Scantily clad, hot female lead slaying off waves of bad dudes without a story or purpose.
One would think a film based on a very simple premise—scantily clad, hot female lead slaying off waves of bad dudes—would know what kind of film it wants to be: slasher flick, comedy, or drama.
But director Joe Lynch’s (Knights of Badassdom, Wrong Turn 2: Dead End) latest film, Everly, feels confused and meandering. Imagine being dropped into the intro sequence of a bloody video game, fighting off hordes of anonymous enemies. Cool. But then imagine it repeating ad nauseam, without the storyline ever beginning. In a video game it works because it’s interactive, and the exposition might get in the way. This is a movie, however, and at a certain point I wondered: where’s the story?
Alright: Writer Yale Hannon does give us some plot, albeit in the broadest strokes. In Diehard fashion, Everly takes place in a single environment: the upstairs apartment of a mob boss named Taiko (Hiroyuki Watanabe), where Everly (Salma Hayek), presumably a sex slave (it’s never stated outright, but the big guy sending prostitutes to attack her seems to suggest she’s one of them), has decided she’s taking revenge on her boss and breaking free. To add some tension to the proceedings, Everly’s mother (Laura Cepada) and toddler daughter (Aisha Ayamah), both of whom she hasn’t seen in five years, heed some ill advice to show up at the apartment just as things are getting colorful. Taiko’s ordered a hit on the petite but vicious Everly, who is inexplicably one badass mofo with whatever weapon she lays her hands on. In Matrix-style waves (minus the cool special effects) she fells a series of ditzy prostitutes (two end up shooting each other after bickering over who deserves the kill more) and a mob of Taiko’s well-dressed Asian underlings. Obviously intending to model itself after slicker Japanese girl-with-gun films like Kill Bill, Everly just doesn’t have the style, the wit, or hell, even the gore of its muses.

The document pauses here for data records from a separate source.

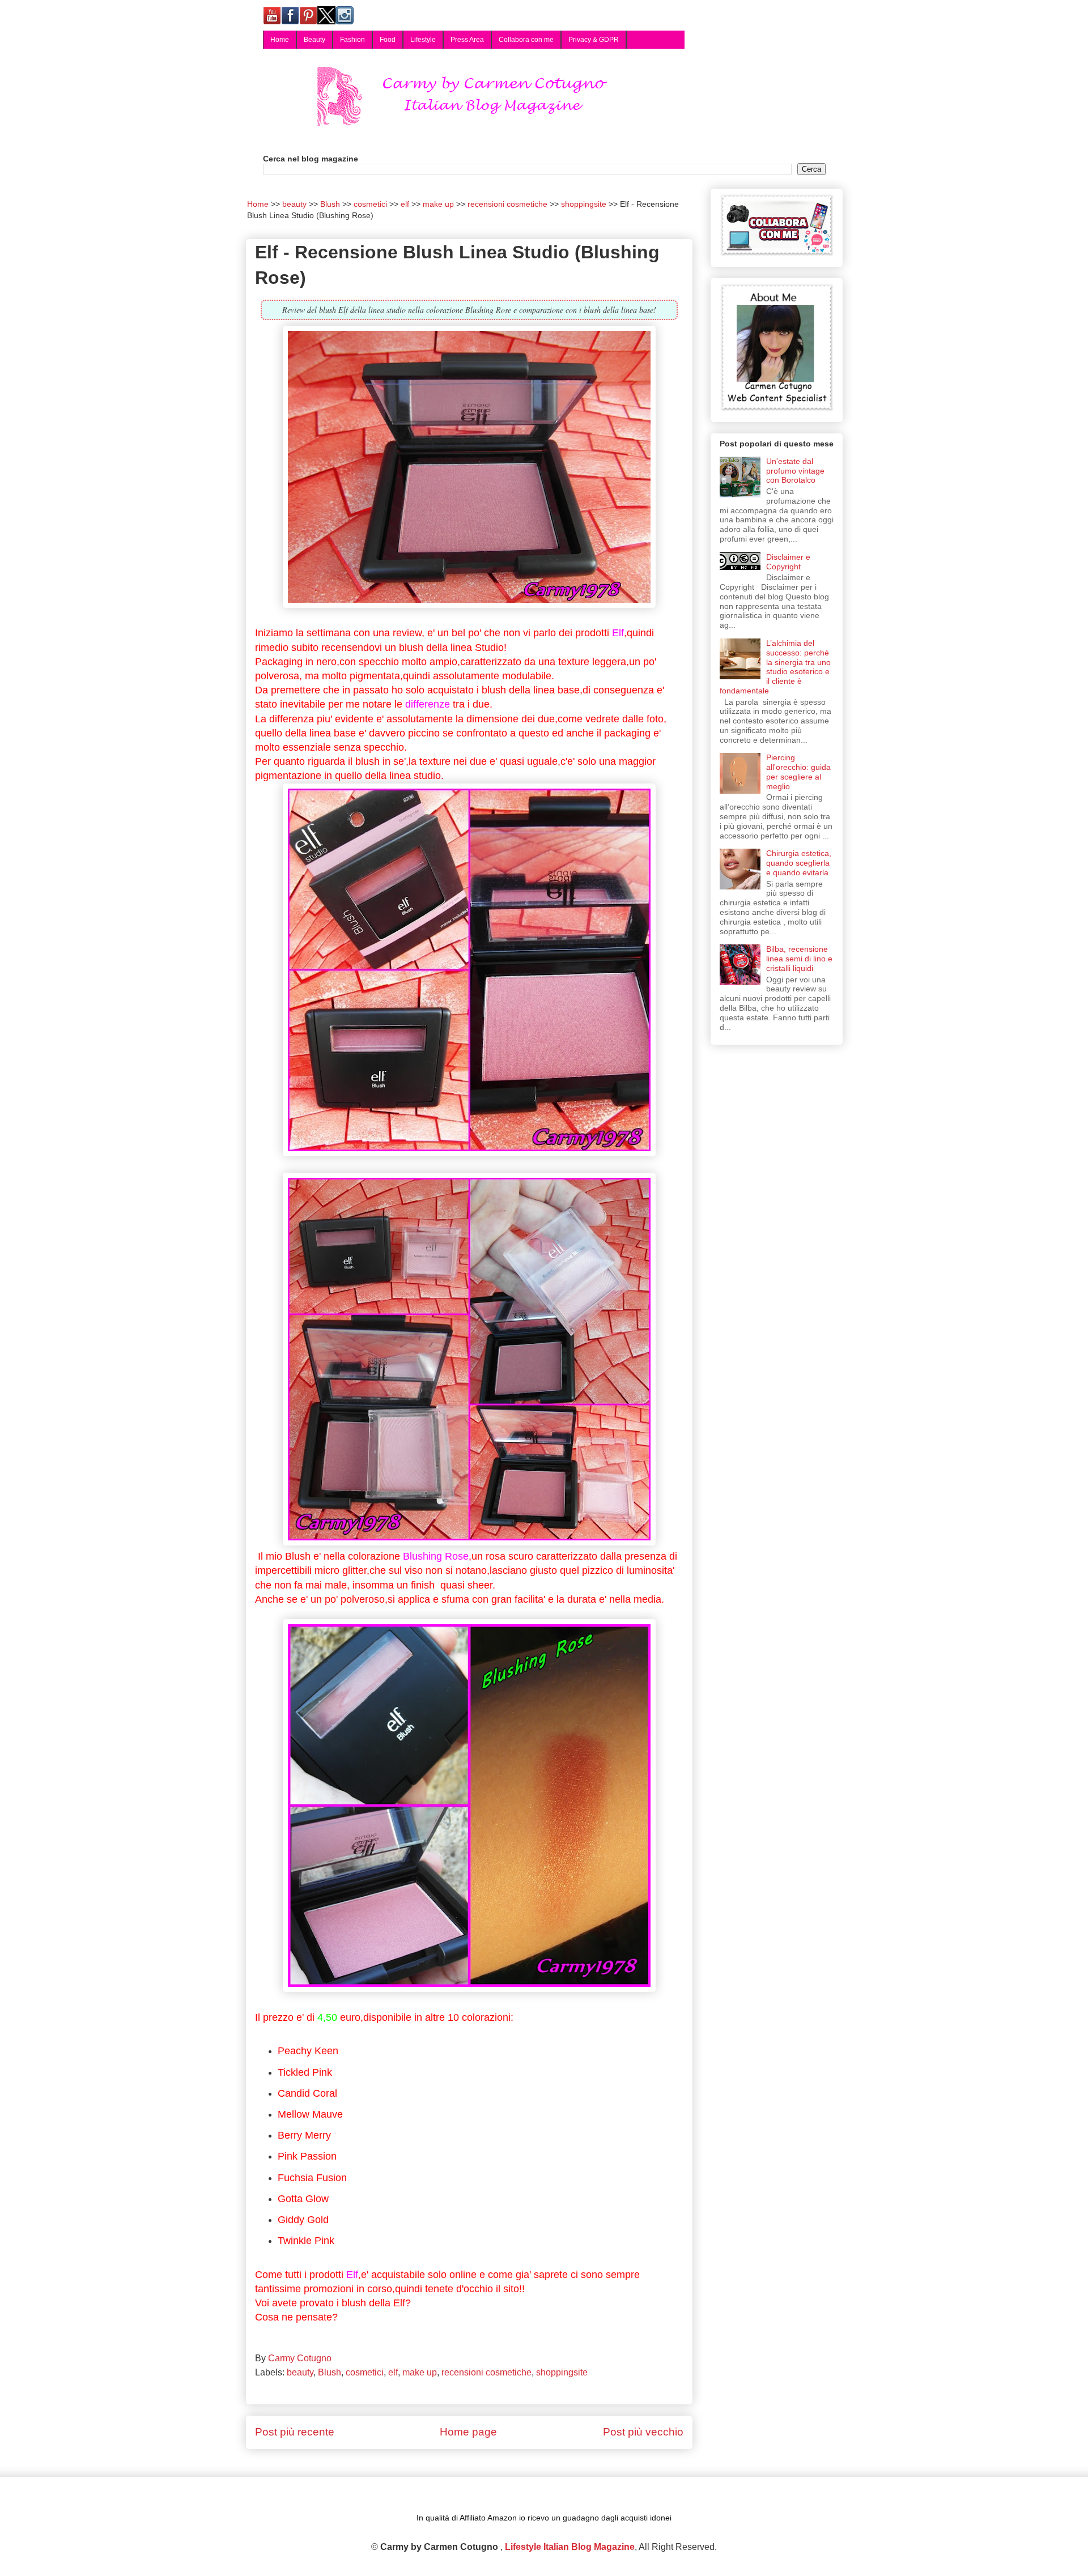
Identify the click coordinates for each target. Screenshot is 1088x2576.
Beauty (314, 40)
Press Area (467, 40)
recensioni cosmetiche (486, 2372)
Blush (329, 2372)
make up (419, 2372)
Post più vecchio (643, 2432)
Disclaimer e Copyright (788, 561)
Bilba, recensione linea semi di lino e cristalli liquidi (799, 958)
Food (388, 40)
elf (393, 2372)
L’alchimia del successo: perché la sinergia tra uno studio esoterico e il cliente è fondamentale (775, 666)
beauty (300, 2372)
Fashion (352, 40)
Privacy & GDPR (593, 40)
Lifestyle (423, 40)
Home (279, 40)
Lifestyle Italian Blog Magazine (570, 2547)
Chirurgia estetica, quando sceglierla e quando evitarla (798, 863)
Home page (468, 2432)
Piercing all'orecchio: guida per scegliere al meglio (798, 771)
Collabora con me (526, 40)
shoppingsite (562, 2372)
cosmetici (365, 2372)
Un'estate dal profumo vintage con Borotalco (795, 471)
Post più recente (294, 2432)
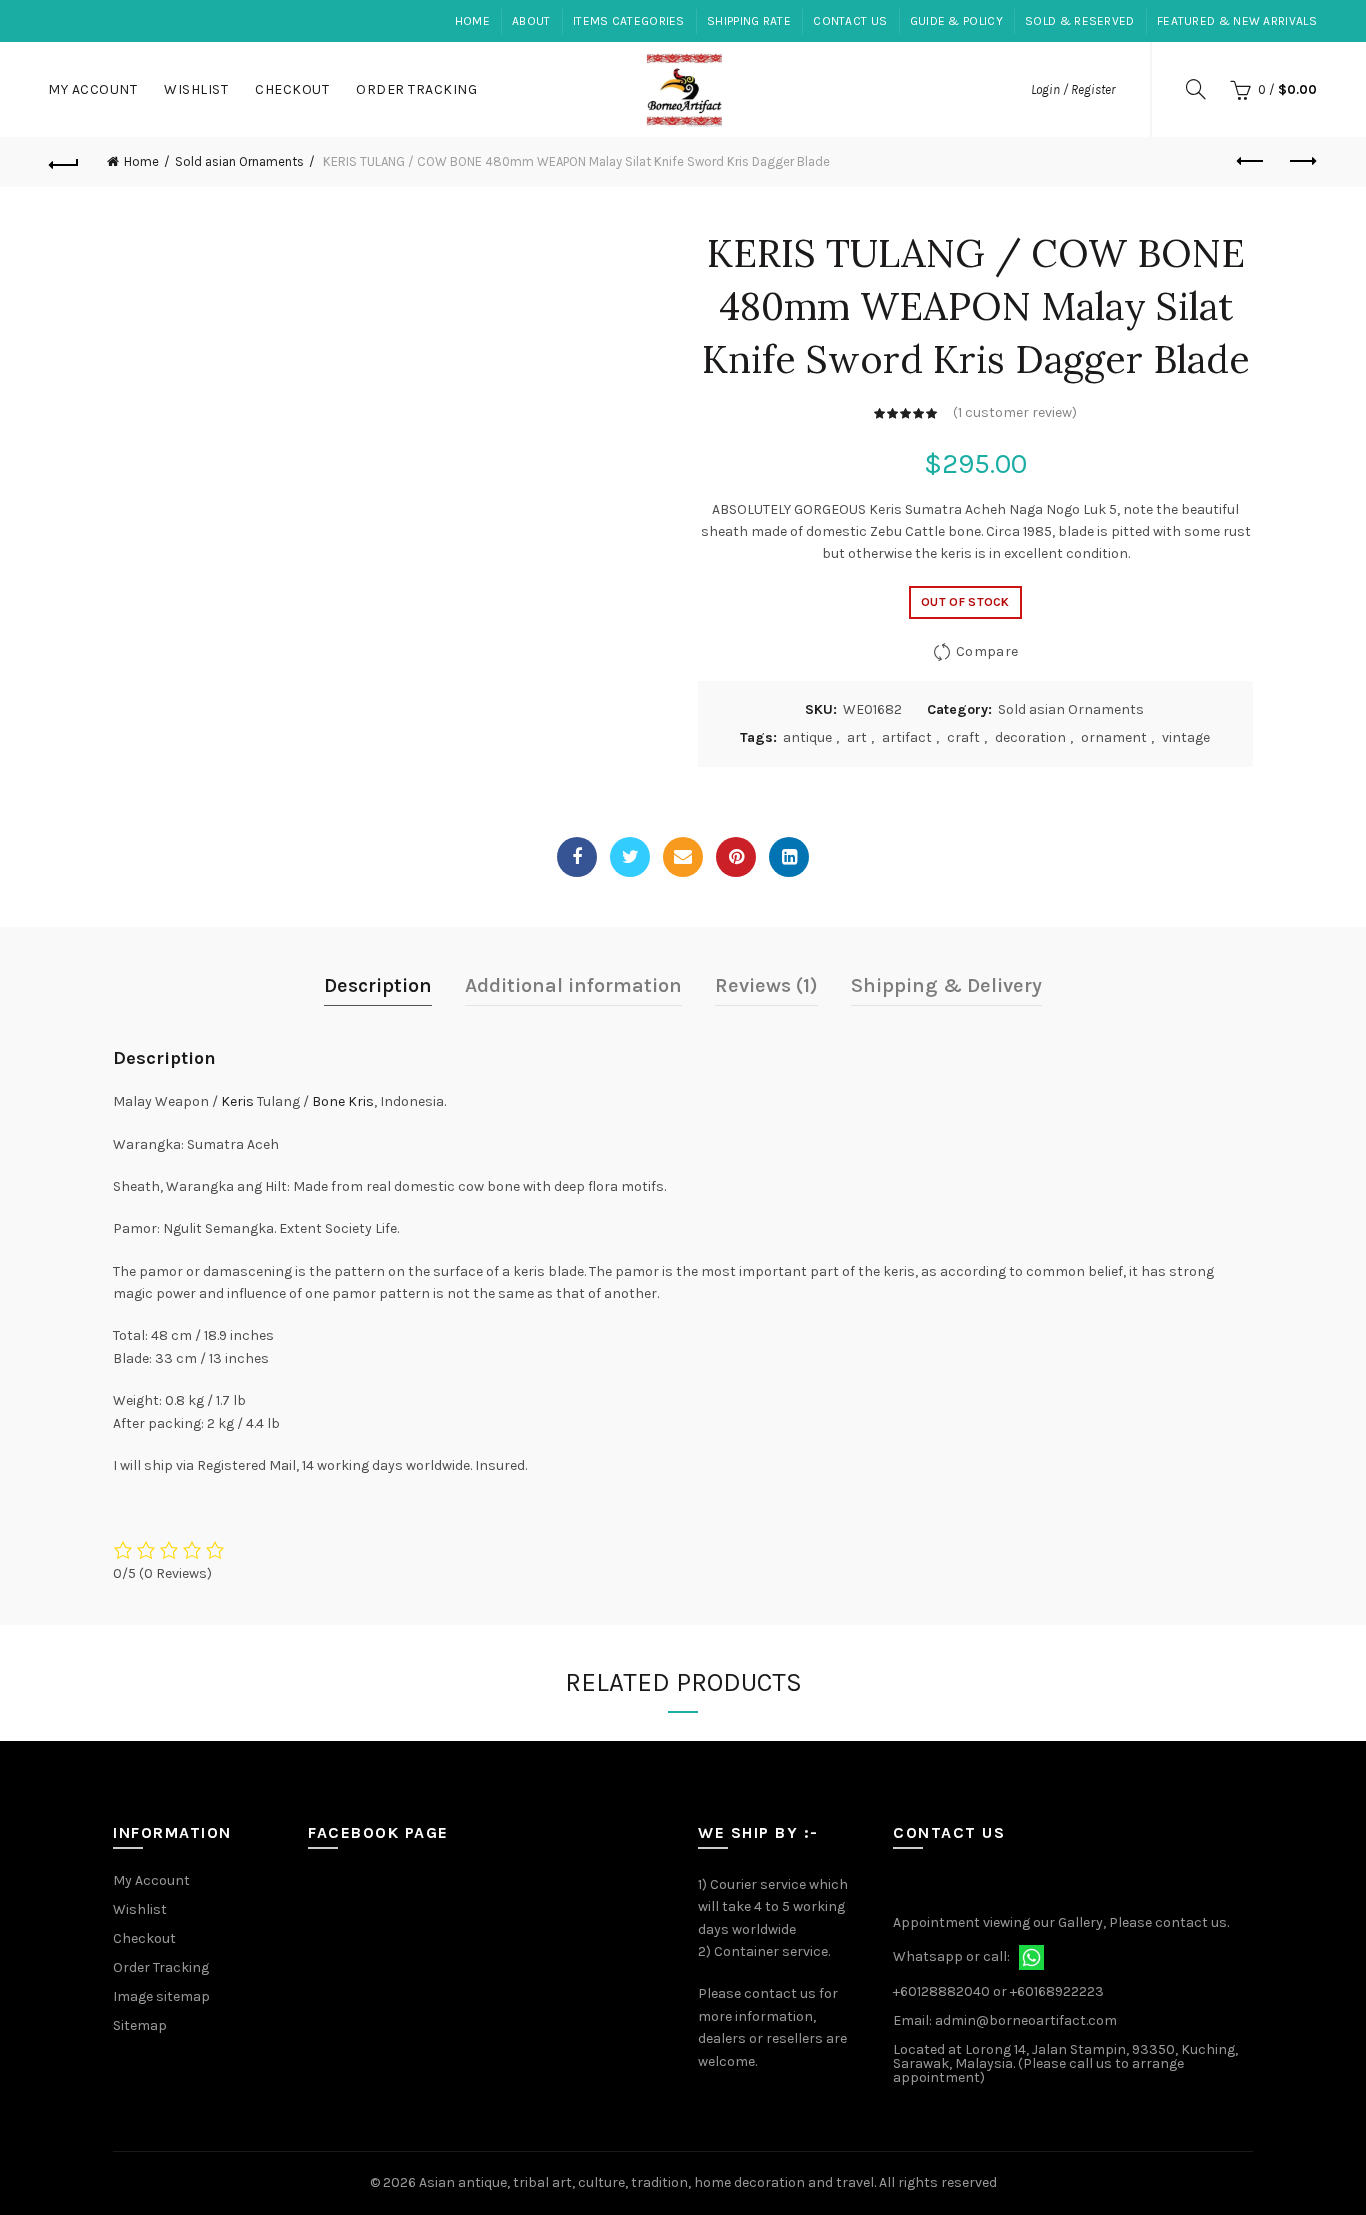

It seems obvious after all, in a film that kills a couple dozen people by the time we get a solid piece of dialogue, that we know what we’re getting ourselves into. If it’s your cup of tea, there can be something cathartic, even fun, about seeing new and creative ways to slice and dice inferior foes. If that’s not your type of movie, this was never going to work out for you anyway. But I’m going to argue that even though there’s essentially no plot and no more backstory than what I defined above, the violence angle actually isn’t taken far enough if this is what the filmmakers were going for. That old cult-film cliché “it’s so bad it’s good” has no room to grow here—she stabs and she fights by hand, but it’s more Buffy the Vampire Slayer than anything, except without the engaging supernatural plot. The one time it looks like Everly might really have the lower hand—she finds herself locked in a cage with a mad scientist who wants to drop skin-rotting acid onto her—he finally drops it on her…leg. Maybe it was a fun day for the makeup artist, but it’s hard to get excited about that. Am I sadistic for suggesting a violent film needs to be more violent? Sure, but that’s the film’s premise.
The sick slasher-flick element occasionally lands, though. The film’s aptitude for embracing irony is clumsy and painful. I’d argue the aforementioned scene between the two prostitutes arguing over who gets to kill Everly as she sits safely in a corner waiting for them to blow each other’s brains out is the very moment the film implodes. That’s kind of unfortunate because it’s maybe 15 minutes into the movie. The thing about dark humor is it’s funny when it catches the viewer completely off guard—it has to hit a certain “holy shit that is so true and I’m a horrible person for thinking so” note. Or it has to be truly ironic. When filmmakers rely on tropes and lazy writing, the audience loses the unexpected element. We can’t laugh along with Everly because it wants to be other movies so badly it can’t create its own ideas.
In fact, even though both Hayek and Cepada give perfectly engaging performances, it’s hard to buy into the dramatic scenes at all. After the silly stripper girls off each other and a neighbor knocks from above (they’re making too much noise), they try to have a heart-to-heart out of the little girl’s earshot about why Everly abandoned her the way she did. It’s hard to take the scene seriously because we’ve just watched 30 minutes of offbeat dark comedy. The dramatic angle’s problems are compounded when a later scene finds a naked man with a hatchet in the hallway going after the four-year-old girl. Even twisted people don’t find placing kids in the middle of absurdist violence amusing. With Everly never explaining her situation, there’s no reason for the viewer to get invested in anything more than her…guns.
Is that it, really? Is this movie just about putting an attractive actress—who might want to rebrand herself as still capable of young, edgy roles—in scantily-constructed outfits and provocative (graphically, not conceptually) situations? The genre can do better than that. This type of guilty pleasure can deliver shock, wit, seduction, and intrigue all in one package when done well. But for that, one would have to watch one of the many films Everly wants to be.